Travail à effectuer.
A. Résumez en deux phrases l'extrait consacré à la publicité Perrier.
B. Rédigez la suite de l'extrait consacré à la publicité Perrier, à partir de sa dernière phrase.

Extrait fourni.
——
Une des publicités de la marque Perrier montre furtivement, et j’oserai dire génialement, où s’enracine cette passion de la France d’avant pour le Tour de France. Perrier, c’est de la flotte dans laquelle on met du gaz carbonique avant de vendre la bouteille hors de prix. La communication en a fait un produit singulier et à part, qui le distingue de toutes les autres boissons gazeuses. Les spots publicitaires, surtout ceux projetés au cinéma, tout d’audace et d’arrogance, ont façonné cette image. Ce spot-ci est proprement génial, qui pour nous donner soif parle du triptyque de la France quand la plaine est fumante et tremble sous juillet : les vacances, le 14 juillet avec son défilé, et le Tour. Il faut déguster le chef-d’œuvre d’une bande-son millimétrée accompagnée de détails qui réveillent les émotions dont Proust nous a expliqué le fonctionnement.
——
Données fournies.
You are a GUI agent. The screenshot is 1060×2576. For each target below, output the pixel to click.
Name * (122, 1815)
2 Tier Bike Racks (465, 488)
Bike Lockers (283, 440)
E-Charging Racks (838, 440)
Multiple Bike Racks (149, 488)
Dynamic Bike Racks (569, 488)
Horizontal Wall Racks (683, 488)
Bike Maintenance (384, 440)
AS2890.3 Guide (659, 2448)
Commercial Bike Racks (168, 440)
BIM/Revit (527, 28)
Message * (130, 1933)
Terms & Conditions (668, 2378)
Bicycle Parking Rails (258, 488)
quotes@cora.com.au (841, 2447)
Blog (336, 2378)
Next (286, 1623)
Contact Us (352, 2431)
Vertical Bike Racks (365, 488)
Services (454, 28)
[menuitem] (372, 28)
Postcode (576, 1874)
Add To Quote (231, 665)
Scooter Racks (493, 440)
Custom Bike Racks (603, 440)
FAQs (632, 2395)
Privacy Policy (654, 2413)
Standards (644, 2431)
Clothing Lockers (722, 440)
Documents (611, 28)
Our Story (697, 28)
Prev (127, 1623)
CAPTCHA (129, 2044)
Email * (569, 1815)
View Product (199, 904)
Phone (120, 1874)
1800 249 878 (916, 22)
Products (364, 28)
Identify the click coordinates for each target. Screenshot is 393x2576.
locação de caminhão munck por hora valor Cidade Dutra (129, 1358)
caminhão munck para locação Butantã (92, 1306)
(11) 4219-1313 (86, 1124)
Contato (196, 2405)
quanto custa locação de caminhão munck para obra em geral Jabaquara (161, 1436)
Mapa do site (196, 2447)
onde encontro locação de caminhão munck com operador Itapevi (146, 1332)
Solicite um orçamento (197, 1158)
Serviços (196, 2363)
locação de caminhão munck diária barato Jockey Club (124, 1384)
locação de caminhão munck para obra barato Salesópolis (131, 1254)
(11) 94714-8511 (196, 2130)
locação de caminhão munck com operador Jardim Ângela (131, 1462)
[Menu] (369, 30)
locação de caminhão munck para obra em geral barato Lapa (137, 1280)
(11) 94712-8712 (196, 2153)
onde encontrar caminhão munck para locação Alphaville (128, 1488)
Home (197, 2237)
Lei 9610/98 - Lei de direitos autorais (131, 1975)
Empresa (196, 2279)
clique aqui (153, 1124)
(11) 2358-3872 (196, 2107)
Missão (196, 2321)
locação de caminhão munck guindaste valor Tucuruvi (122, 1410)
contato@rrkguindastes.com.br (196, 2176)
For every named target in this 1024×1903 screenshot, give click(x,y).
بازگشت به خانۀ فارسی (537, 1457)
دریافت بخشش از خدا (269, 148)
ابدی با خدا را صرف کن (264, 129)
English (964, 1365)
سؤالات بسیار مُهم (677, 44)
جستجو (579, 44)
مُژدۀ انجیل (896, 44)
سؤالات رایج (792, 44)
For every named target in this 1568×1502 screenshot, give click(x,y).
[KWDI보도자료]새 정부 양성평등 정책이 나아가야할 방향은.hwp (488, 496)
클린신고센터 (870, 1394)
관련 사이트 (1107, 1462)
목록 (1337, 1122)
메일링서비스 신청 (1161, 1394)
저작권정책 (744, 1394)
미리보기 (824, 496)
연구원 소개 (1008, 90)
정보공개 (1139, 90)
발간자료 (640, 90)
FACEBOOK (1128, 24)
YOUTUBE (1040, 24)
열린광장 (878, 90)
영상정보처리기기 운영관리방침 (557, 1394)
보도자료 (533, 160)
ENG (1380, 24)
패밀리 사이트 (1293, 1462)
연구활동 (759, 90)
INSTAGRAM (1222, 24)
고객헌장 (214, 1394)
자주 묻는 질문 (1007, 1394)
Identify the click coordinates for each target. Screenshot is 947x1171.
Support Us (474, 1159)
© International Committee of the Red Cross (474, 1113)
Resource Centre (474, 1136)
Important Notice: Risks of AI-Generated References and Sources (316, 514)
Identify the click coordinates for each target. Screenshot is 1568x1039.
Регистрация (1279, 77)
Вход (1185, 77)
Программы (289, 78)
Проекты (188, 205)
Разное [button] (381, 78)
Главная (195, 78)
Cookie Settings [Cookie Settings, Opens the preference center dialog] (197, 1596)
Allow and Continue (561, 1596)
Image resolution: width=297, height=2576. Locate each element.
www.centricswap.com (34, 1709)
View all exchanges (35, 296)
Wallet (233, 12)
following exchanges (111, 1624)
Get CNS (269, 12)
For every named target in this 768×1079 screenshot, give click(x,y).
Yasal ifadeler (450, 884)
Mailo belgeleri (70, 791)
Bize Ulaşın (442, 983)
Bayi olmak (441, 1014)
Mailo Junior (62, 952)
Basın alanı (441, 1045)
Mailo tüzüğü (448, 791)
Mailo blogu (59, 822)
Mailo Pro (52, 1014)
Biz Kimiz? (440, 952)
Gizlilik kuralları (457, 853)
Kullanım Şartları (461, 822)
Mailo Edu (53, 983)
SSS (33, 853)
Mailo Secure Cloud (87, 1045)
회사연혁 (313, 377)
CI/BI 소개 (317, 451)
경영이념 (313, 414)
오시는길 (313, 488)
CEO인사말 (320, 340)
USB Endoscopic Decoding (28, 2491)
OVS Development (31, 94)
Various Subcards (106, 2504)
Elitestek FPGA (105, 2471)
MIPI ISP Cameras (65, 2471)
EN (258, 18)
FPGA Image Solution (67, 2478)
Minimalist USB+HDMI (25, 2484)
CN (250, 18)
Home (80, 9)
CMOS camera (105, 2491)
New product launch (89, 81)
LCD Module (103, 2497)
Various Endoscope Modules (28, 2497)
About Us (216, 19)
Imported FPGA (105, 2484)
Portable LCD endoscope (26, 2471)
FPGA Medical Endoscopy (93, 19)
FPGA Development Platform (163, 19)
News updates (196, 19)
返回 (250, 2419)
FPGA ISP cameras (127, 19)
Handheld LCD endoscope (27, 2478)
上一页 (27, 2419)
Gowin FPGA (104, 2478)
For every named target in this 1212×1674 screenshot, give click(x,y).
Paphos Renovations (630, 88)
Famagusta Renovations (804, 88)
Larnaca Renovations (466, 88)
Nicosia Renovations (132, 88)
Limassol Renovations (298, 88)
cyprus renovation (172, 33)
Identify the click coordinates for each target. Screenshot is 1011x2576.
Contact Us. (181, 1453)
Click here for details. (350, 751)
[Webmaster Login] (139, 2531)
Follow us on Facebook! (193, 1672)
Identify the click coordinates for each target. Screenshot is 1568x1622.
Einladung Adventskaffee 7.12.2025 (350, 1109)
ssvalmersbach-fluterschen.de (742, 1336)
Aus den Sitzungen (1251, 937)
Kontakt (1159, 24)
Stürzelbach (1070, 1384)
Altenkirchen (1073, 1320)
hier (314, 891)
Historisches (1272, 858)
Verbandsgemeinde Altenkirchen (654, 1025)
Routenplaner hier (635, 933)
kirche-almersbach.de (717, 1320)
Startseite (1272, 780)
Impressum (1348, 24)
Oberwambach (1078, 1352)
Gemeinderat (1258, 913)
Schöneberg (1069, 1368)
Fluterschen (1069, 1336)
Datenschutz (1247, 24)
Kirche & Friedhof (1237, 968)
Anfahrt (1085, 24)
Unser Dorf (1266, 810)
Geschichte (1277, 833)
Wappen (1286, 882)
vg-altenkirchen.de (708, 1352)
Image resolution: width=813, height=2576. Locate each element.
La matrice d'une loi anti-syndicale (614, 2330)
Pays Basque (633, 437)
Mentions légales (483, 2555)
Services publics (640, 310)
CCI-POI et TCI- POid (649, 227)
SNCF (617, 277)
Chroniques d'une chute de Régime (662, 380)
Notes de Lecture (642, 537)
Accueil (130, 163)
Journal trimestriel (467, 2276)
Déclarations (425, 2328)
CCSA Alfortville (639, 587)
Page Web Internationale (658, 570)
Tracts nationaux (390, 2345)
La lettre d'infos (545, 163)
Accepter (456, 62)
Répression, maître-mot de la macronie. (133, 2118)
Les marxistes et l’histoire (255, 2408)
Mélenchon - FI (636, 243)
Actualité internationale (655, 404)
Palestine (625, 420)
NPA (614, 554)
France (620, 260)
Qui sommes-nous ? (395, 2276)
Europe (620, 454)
——
Corrigé des exercices.
A. Une publicité Perrier montre de façon géniale où s'enracine la passion de la France d'avant pour le Tour de France, Perrier n'étant qu'une eau gazéifiée vendue hors de prix dont la communication, notamment des spots audacieux et arrogants, a fait un produit à part. Pour donner soif, ce spot évoque le triptyque de la France en juillet, à savoir les vacances, le défilé du 14 juillet et le Tour, avec une bande-son millimétrée et des détails qui réveillent des émotions décrites par Proust.

B.
Le Tour dont ceux qui sont nés après 1995 seront pour toujours privés. Organisé pour la première fois en 1903, il s’est arrêté en 1998 avec la victoire de Pantani. Depuis, ce que l’on appelle Tour de France n’est plus qu’une marchandise sans aucun intérêt sportif, incapable de forger des héros, et dont tout le monde oublie instantanément le palmarès. Parce que chacun sent bien qu’il n’y a plus qu’un gros mensonge, et que tous ceux qui en vivent, souvent grassement, font semblant. Car comme le dit Philippe Bordas , le « baron noir », qui a écrit la poignante oraison funèbre du vélo du monde d’avant : « Le cyclisme n’a duré qu’un siècle. Ce qui s’appelle encore cyclisme et se donne en spectacle n’est que farce, artefact à la mesure d’un monde faussé par la pollution, la génétique et le bio-pouvoir. »
« Le cyclisme est une province naturelle de la littérature »
Comme le rugby, le cyclisme était un sport écrit, et il entrait en résonance avec la culture des peuples. C’est la raison pour laquelle la littérature s’en est emparée. Les plus grands auteurs ont écrit sur le vélo : Beckett, H.G. Wells, Deleuze, Maurice Leblanc, Zola, Alphonse Allais, Jarry, Perret, Gracq, Neruda, Blondin, Buzatti, etc… Écoutons encore Philippe Bordas « le cyclisme est une province naturelle de la littérature, car rien n’obsède comme ces histoires fabulées, ces portraits amoureux, ces mythologies usinées par le peuple, ces étincelles d’Eurovision. Ce que Benjamin nomme « illuminations profanes ». Ces croyances minimes. Ces noblesses inventées. »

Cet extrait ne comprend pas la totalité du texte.